MATERIAL PROVIDED below:
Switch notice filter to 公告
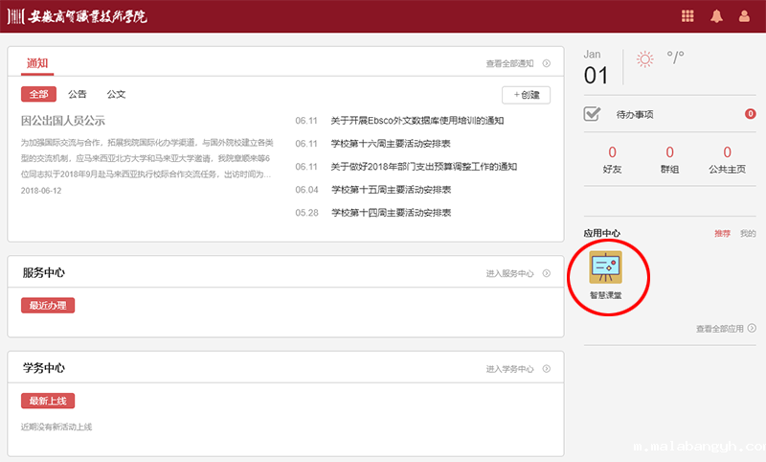Screen dimensions: 766x462 [x=78, y=95]
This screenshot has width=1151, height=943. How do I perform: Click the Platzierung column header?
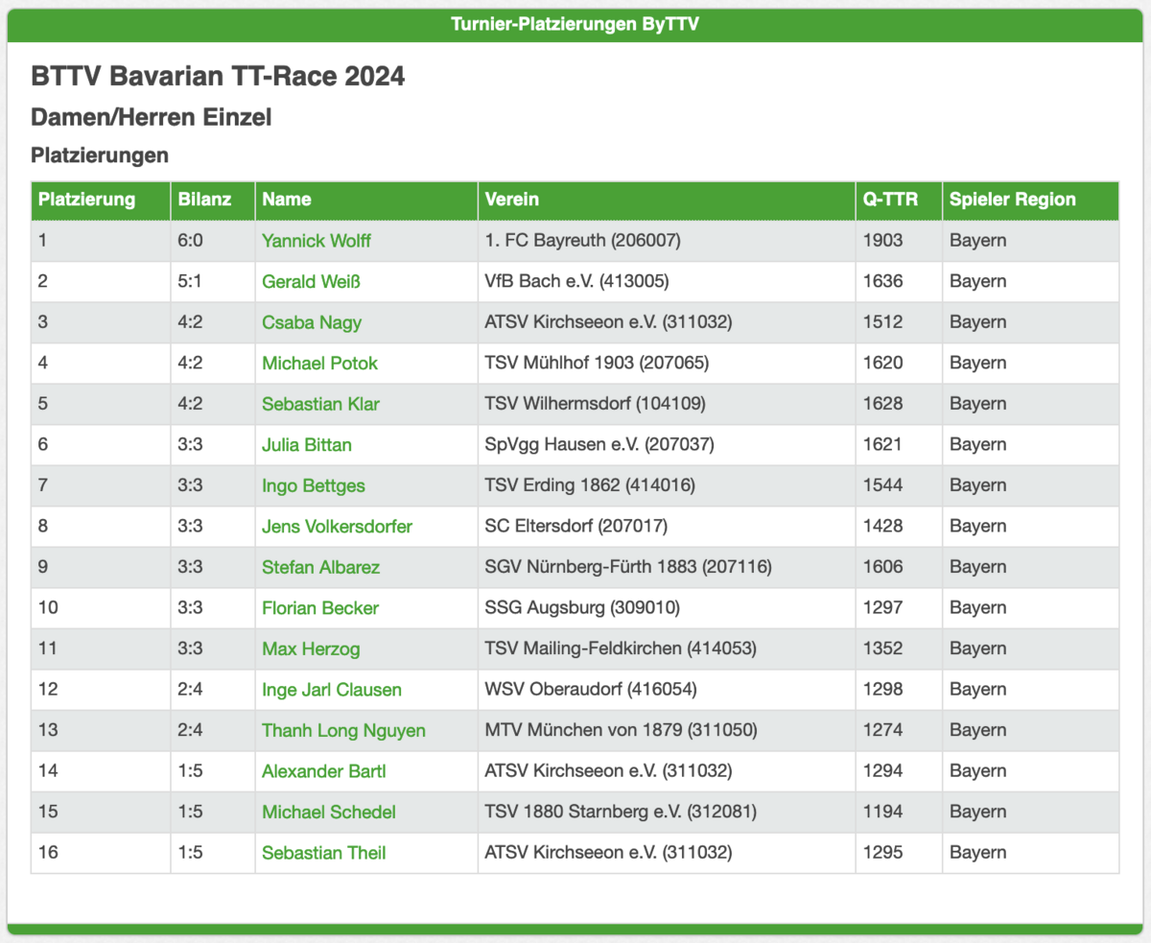coord(86,200)
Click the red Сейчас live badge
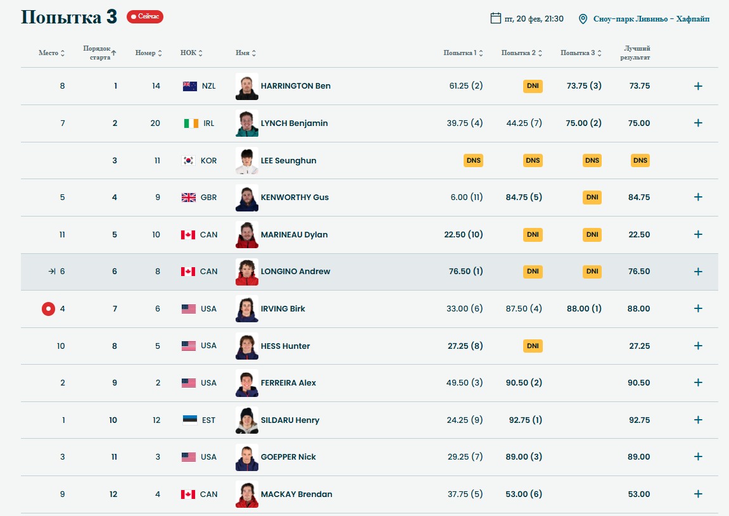This screenshot has width=729, height=516. [145, 16]
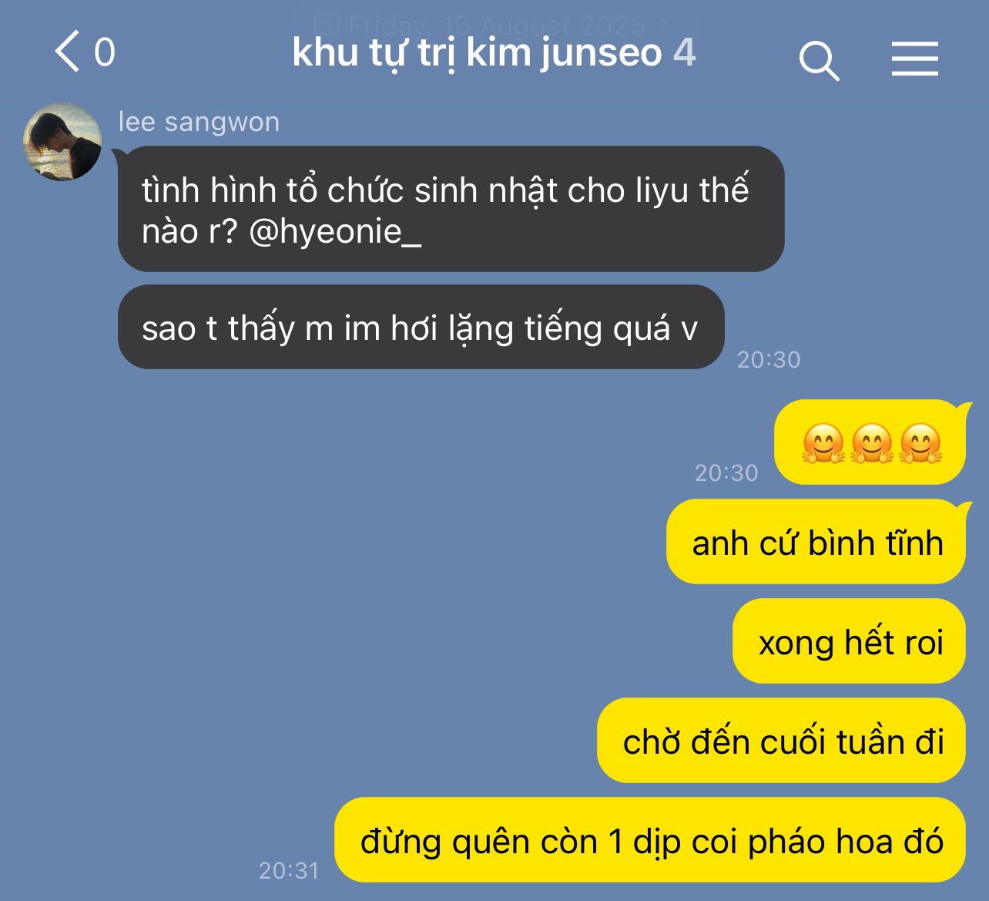Tap the back arrow to leave chat
989x901 pixels.
[x=68, y=52]
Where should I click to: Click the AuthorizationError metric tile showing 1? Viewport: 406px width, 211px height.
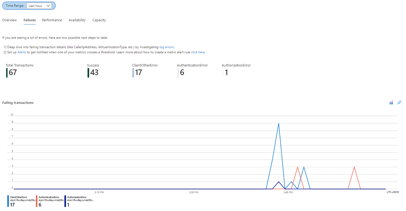click(236, 69)
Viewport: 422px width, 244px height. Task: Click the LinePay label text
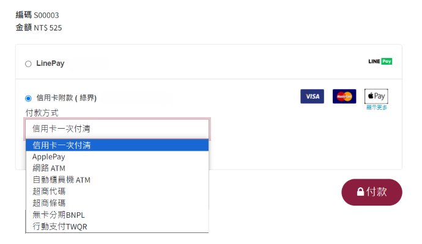click(50, 63)
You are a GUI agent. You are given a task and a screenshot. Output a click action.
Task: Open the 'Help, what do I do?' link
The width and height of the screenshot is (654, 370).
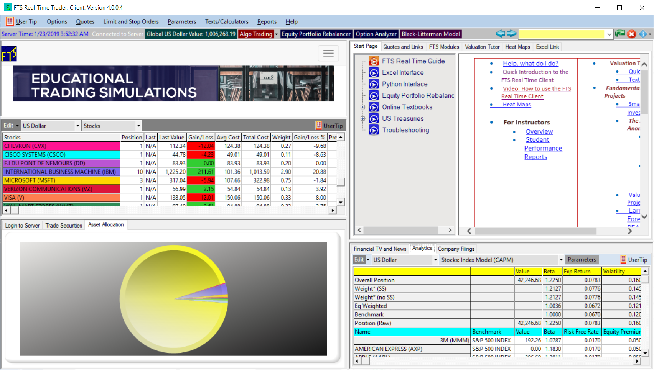click(x=530, y=64)
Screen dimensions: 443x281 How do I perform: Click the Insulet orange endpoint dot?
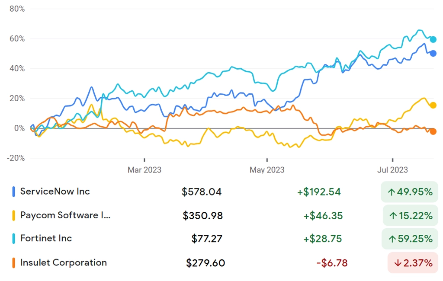pyautogui.click(x=433, y=131)
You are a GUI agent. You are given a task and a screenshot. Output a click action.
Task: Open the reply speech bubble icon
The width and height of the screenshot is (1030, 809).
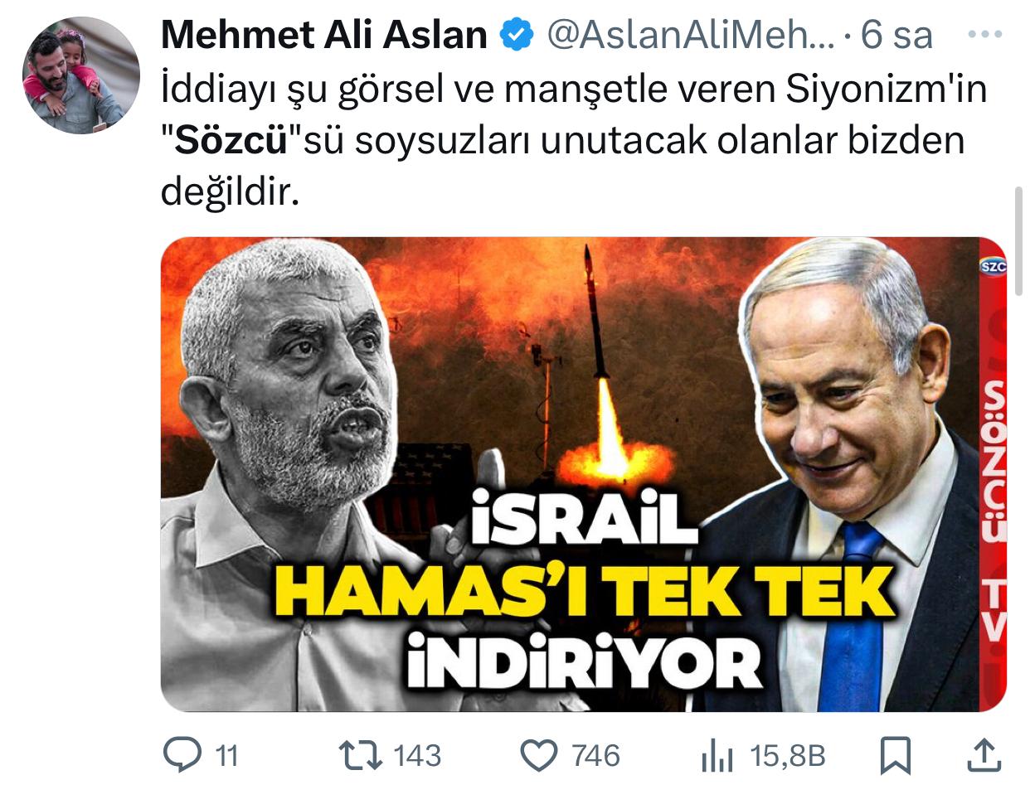182,755
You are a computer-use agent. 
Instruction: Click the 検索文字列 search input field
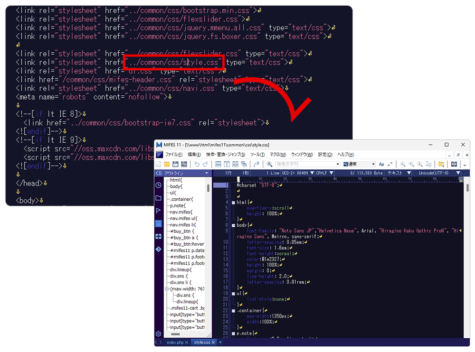click(x=304, y=164)
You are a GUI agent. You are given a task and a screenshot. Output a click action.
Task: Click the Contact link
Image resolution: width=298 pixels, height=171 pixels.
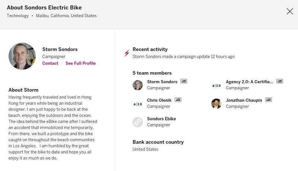[x=50, y=63]
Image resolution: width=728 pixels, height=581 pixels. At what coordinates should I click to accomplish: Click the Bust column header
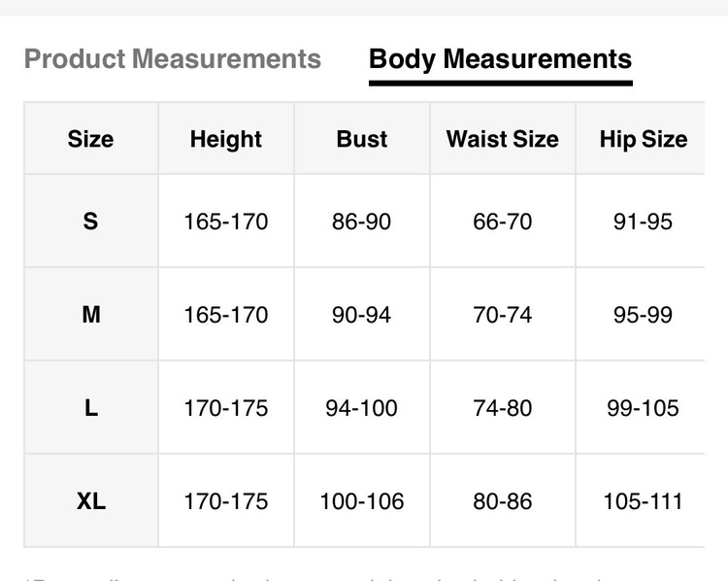click(x=362, y=139)
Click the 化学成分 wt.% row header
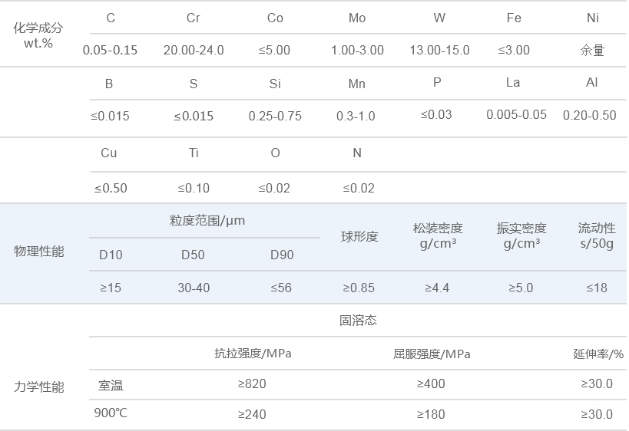The width and height of the screenshot is (629, 431). click(x=38, y=35)
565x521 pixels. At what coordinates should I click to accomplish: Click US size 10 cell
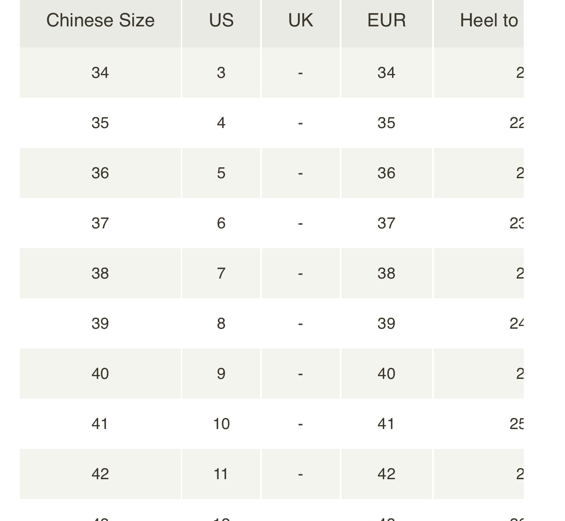[221, 424]
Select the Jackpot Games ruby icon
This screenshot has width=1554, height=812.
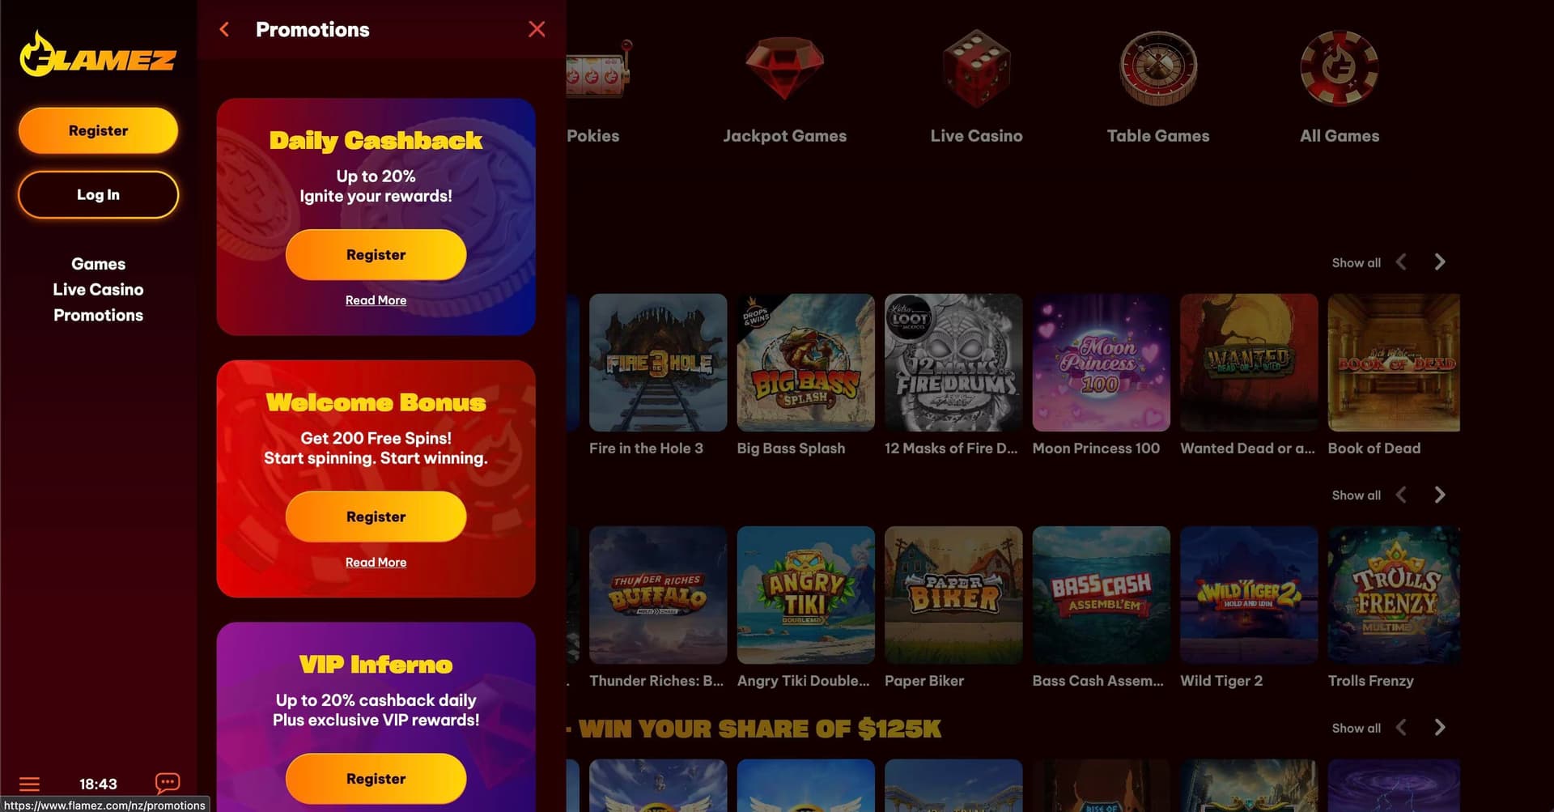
End of MATERIAL PROVIDED.
• _EXERCISE DETAILS_: From the listing above, collect each line in which the string "icon" appears.

• _SOLUTION TO THE PROBLEM_:
Task: Open the reply speech bubble icon
Select the Jackpot Games ruby icon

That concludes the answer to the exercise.